Marilys Zayas Shuman : En principe, se concentrer sur la sensibilisation, l’éducation et la formation basées sur l’égalité des sexes dans tous les domaines. Élargir le champ d’action avec des produits de communication destinés à la population, renforcer les ateliers dédiés aux jeunes et aux adolescents, où l’intention fondamentale est de former des hommes et des femmes de qualité. Nous devons mettre l’accent sur des questions difficiles comme la sexualité précoce, les grossesses chez les adolescentes et la violence de genre. Nous devons échanger avec notre entourage et renforcer notre travail de conservation de l’Histoire.

"Pour le 50e anniversaire, la projection vise fondamentalement à rester fidèle au public et à nos publications. Nous ne pouvons pas nous débarrasser du magazine papier, car il existe un secteur de la société qui, pour diverses raisons, ne peut pas lire sur un écran de téléphone. J’espère que nous pourrons avoir notre propre chaîne, avec des productions radio et télévisées, et qu’elles pourront être mises sur Internet. Il y a vraiment beaucoup de rêves.

JR : Si nous devions considérer la maison d’édition comme une femme, à quoi ressemblerait-elle ?

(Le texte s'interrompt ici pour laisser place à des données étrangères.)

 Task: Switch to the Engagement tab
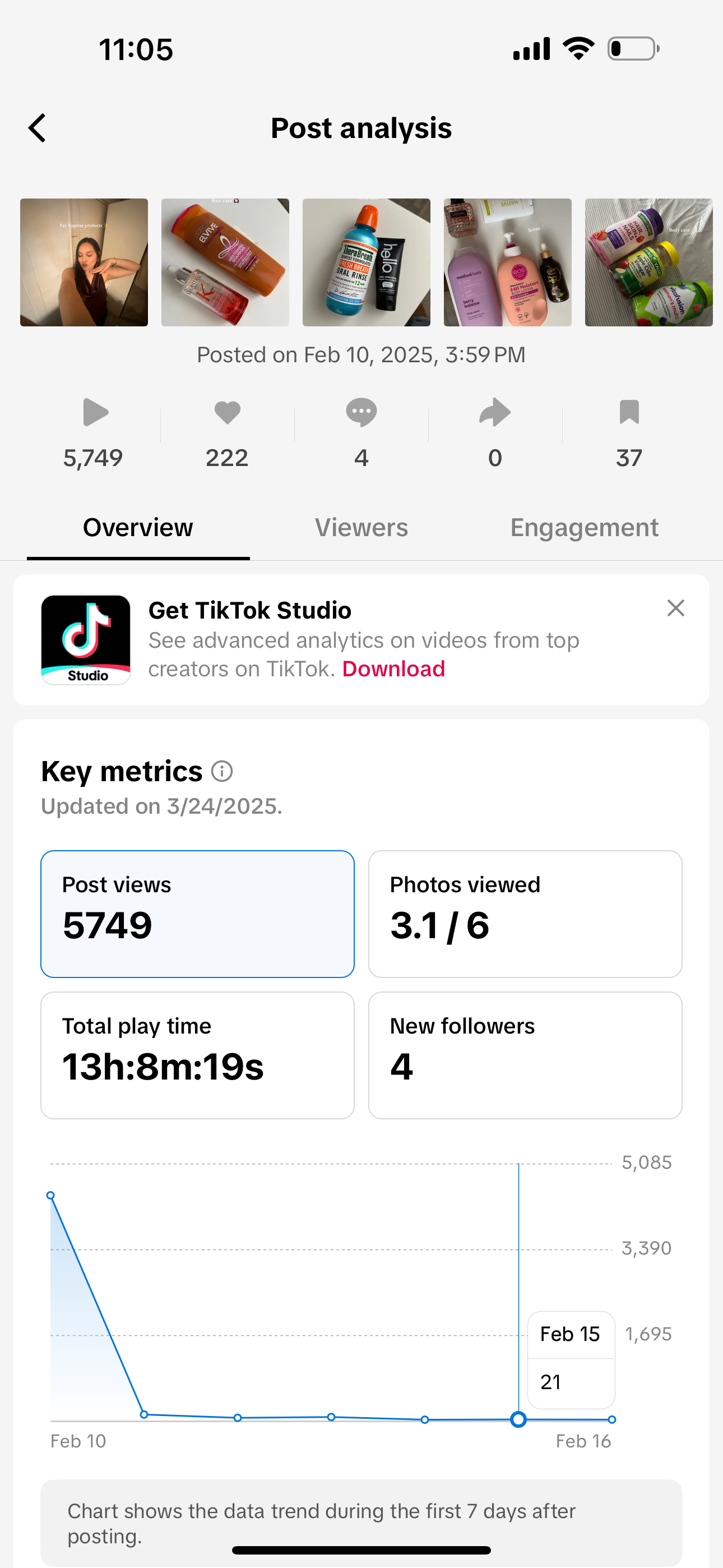(584, 528)
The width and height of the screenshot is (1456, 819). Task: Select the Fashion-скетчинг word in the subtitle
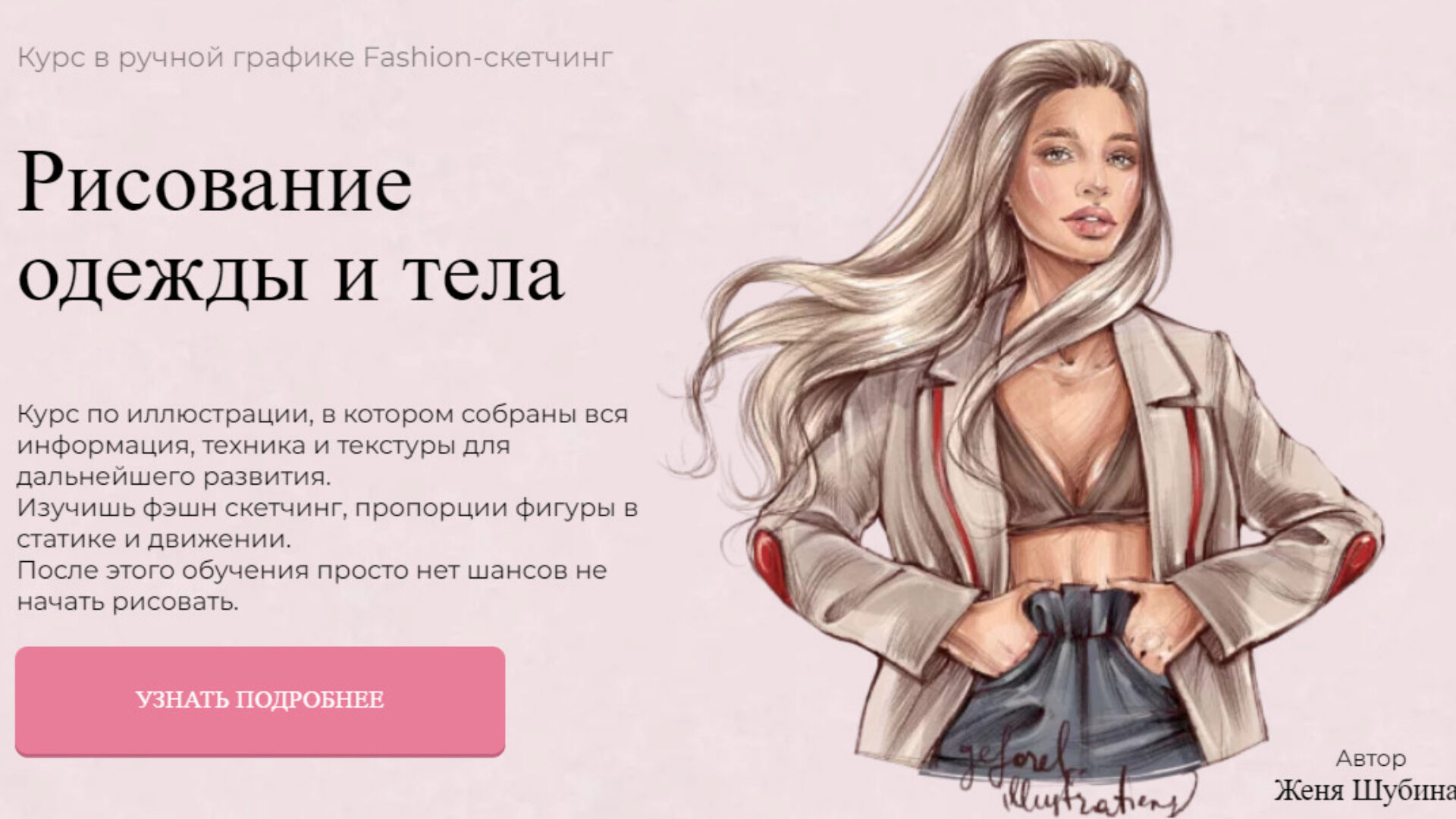tap(488, 58)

Marilys Zayas Shuman : Je l’imagine comme une femme cubaine émancipée qui a gagné beaucoup, beaucoup de batailles. Une femme qui ne reste pas assise à contempler les problèmes, mais qui relève les défis. C’est une femme habitée par de nombreuses femmes qui créent et trouvent, de qui elle boit et apprend, par qui elle rêve et construit.

"J’imagine qu’elle entreprend avec elles toutes et qu’elle fait sienne cette révolution dans la révolution dont parlait Fidel. Je pense qu’elle se définit par sa fraternité et son engagement pour les causes justes du monde. Elle ne fait pas de discrimination et se bat contre le patriarcat et le machisme. Elle est l’une de ces femmes sur lesquelles nous savons que nous pouvons compter".